Recommended Product: Drunk Elephant T.L.C. Framboos Glycolic Night Serum
This product is suitable for all skin types. It is is a refreshing, hydrating gel and glycolic, lactic, tartaric, citric and salicylic acids are blended with a Raspberry Extract. It also contains Horse Chestnut, Bearberry and White Tea. It unbonds and gently lifts dead cells, restoring an even tone to the skin. It helps to diminish some of the signs of ageing such as fine lines and wrinkles. It manages to exfoliate effectively without some of the harsh side effects experienced with other exfoliating products.
Lipids are fats that form a natural part of the skin’s barrier. Some moisturisers contain a mixture of these skin barrier lipids or chemical variants of them, sometimes known as ceramides. Ceramides make up a good 20% of the intercellular matrix of the skin, holding cells together and helping to protect and maintain its appearance.

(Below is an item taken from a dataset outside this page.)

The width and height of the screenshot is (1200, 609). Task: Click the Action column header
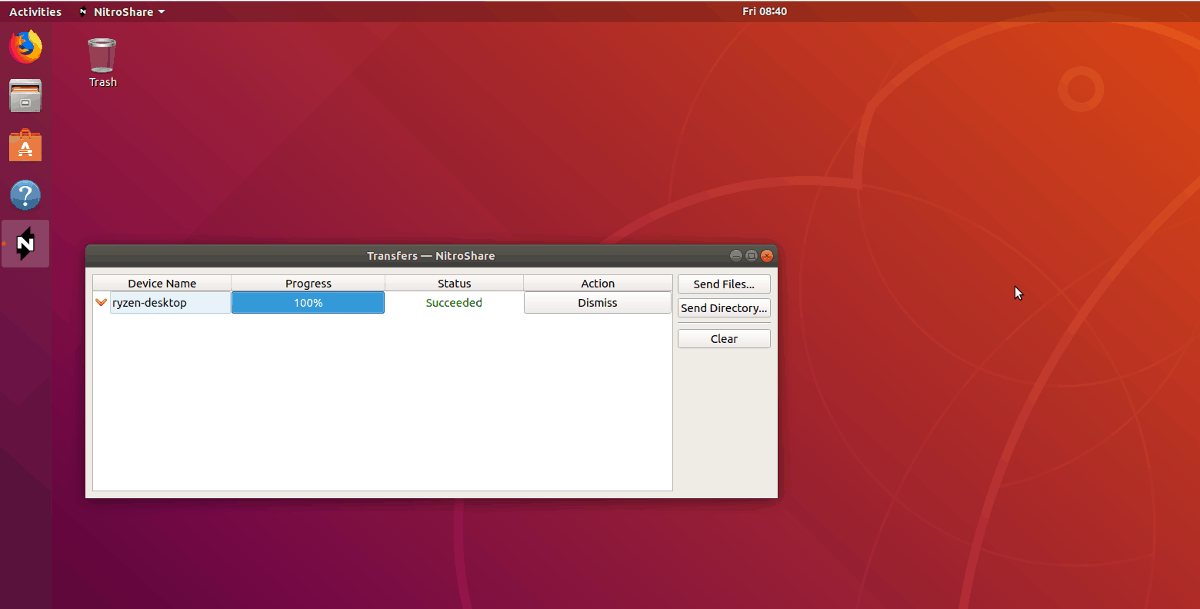(597, 283)
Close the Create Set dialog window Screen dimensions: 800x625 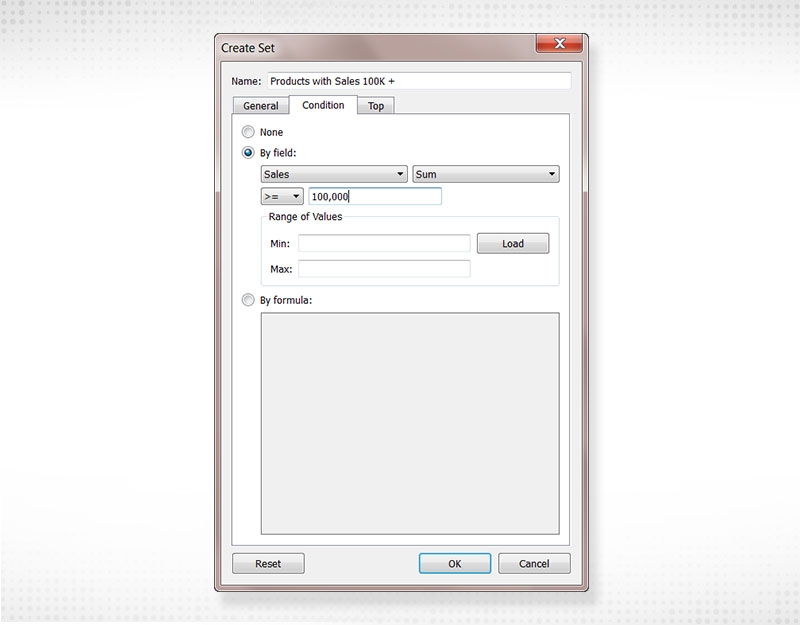pos(560,46)
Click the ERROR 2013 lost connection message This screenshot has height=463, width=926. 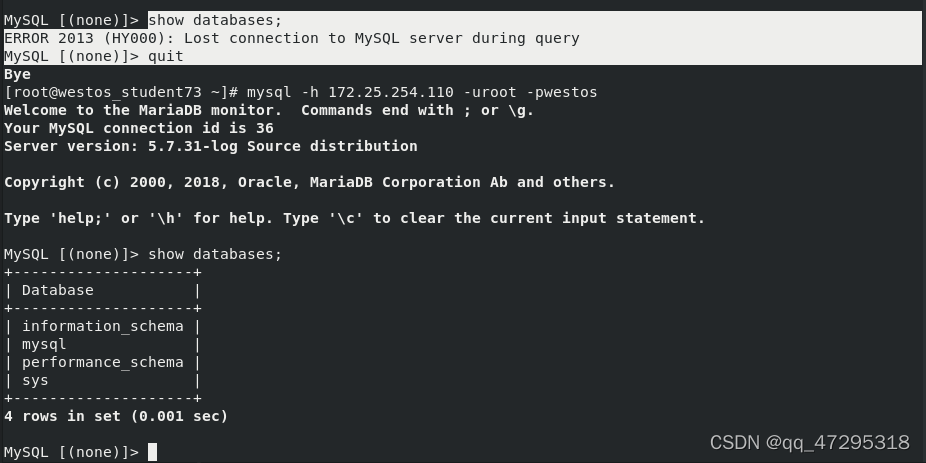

When the skin’s “matrix” is impaired, these ceramides decrease, leaving the skin vulnerable.
Recommended Product: Neutrogena Healthy Defence moisturiser
This product is inexpensive and contains a broad spectrum SPF 30 sunscreen. It is hyperallergenic, non-irritating, fragrance-free and it won’t clog pores. It contains vitamin E and Pro-Vitamin B5 in its formula. This helps to The Vitamin E and Pro-Vitamin B5 formula helps quench free radicals. It is non-greasy and lightweight, easily absorbed and keeps the skin hydrated all day.

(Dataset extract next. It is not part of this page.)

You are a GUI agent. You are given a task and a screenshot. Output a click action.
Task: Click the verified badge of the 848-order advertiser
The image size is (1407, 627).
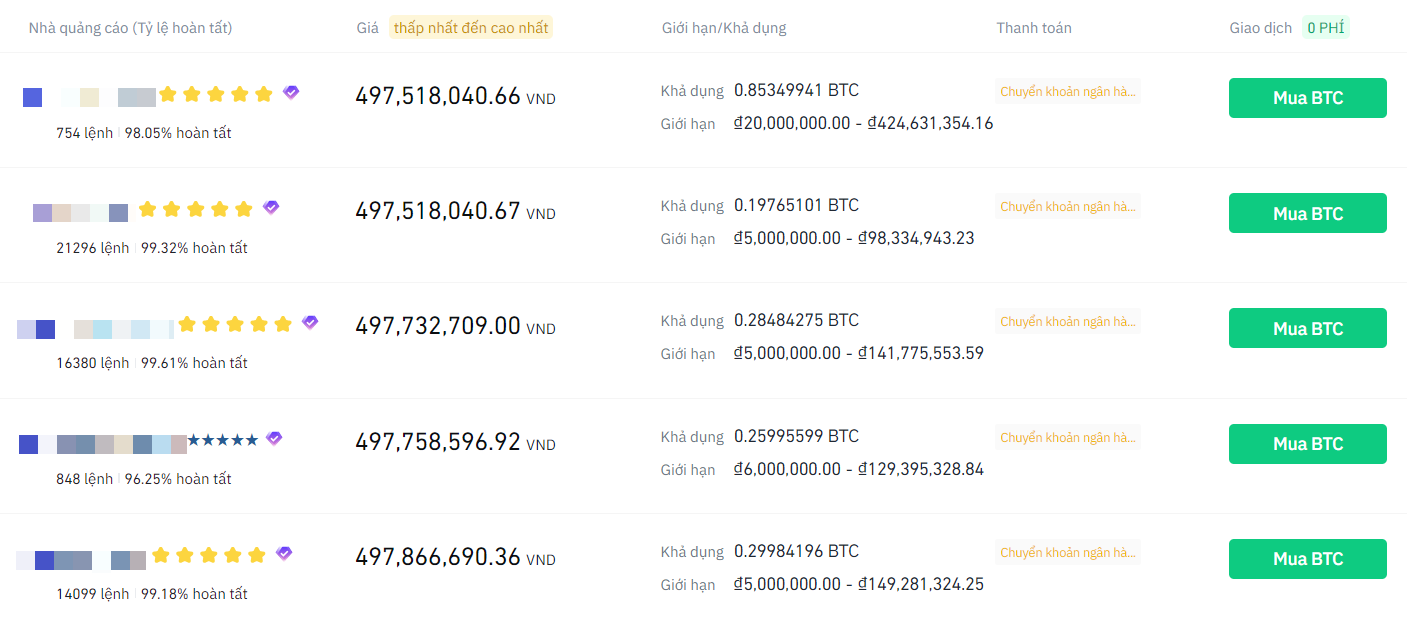coord(274,439)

The frequency of sunlight-induced skin ageing and skin cancers has been in the increase in most parts of the world. In particular, increasing numbers of melanoma skin cancer have been well documented in the last ten years. It is essential to protect your skin as much as possible from the harmful effects of sunlight. There is no such thing as a safe suntan. Sunlight or UVA-induced tans are a sign that the skin has been damaged; they increase skin ageing, sunspots and skin cancer risks.
The future for skin rejuvenation looks encouraging. Advances in technology and in research mean that progress is being made in finding options that really do help keep skin looking younger and healthier for longer. Rejuvenating treatments and techniques are progressing and even the formulations used in anti-ageing cosmetics are improving all the time.